Add more type hints

17bdc37c · Frederik Arnold · ea17109e · 17bdc37c · 17bdc37c · 17bdc37c
Commit 17bdc37c authored 1 week ago by Frederik Arnold
--- a/indiquo/cli/IndiQuoCLI.py
+++ b/indiquo/cli/IndiQuoCLI.py
@@ -35,19 +35,19 @@ from indiquo.training.candidate import TrainCandidateClassifier, TrainCandidateC
 logger = logging.getLogger(__name__)


-def __train_candidate(train_folder_path, output_folder_path, model_name):
+def __train_candidate(train_folder_path: str, output_folder_path: str, model_name: str):
    TrainCandidateClassifier.train(train_folder_path, output_folder_path, model_name)

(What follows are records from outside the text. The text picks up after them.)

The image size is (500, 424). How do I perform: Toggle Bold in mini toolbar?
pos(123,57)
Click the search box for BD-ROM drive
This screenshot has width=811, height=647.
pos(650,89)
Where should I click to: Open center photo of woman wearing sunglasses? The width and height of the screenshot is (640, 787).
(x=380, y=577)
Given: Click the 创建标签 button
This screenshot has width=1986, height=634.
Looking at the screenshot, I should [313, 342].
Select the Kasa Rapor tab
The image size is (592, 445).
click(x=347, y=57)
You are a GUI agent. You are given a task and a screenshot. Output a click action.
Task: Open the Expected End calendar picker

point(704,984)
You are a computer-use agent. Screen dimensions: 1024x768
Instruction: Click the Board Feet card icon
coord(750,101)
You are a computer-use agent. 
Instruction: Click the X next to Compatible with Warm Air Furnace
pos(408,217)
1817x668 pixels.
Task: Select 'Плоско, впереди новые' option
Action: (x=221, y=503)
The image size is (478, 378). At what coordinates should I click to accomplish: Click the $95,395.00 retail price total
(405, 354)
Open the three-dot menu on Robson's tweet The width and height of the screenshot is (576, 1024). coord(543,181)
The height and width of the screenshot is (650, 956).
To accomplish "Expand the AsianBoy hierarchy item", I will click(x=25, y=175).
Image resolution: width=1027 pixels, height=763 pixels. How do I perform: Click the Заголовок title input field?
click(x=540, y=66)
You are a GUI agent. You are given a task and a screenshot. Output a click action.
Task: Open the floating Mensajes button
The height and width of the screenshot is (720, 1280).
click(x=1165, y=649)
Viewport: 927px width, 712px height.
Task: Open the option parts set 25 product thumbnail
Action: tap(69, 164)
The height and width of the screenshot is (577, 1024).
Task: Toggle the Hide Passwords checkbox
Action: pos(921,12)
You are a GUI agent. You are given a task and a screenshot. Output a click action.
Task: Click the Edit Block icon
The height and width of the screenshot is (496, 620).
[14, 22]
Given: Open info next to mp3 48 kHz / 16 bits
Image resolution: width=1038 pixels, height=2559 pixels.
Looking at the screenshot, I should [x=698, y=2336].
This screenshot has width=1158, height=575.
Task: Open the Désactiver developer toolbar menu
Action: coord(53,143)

-def __train_candidate_st(train_folder_path, output_folder_path, model_name):
+def __train_candidate_st(train_folder_path: str, output_folder_path: str, model_name: str):
    TrainCandidateClassifierST.train(train_folder_path, output_folder_path, model_name)


-def __train_scene(train_folder_path, output_folder_path, model_name):
+def __train_scene(train_folder_path: str, output_folder_path: str, model_name: str):
    TrainSceneIdentification.train(train_folder_path, output_folder_path, model_name)


-def __process_file(indi_quo: IndiQuoBase, filename, target_text, output_folder_path):
+def __process_file(indi_quo: IndiQuoBase, filename: str, target_text: str, output_folder_path: str):
    logger.info(f'Processing {filename} ...')

    matches = indi_quo.compare(target_text)
@@ -69,8 +69,9 @@ def __process_file(indi_quo: IndiQuoBase, filename, target_text, output_folder_p
            writer.writerow([m.target_start, m.target_end, speech_text, m.score, scene_predictions])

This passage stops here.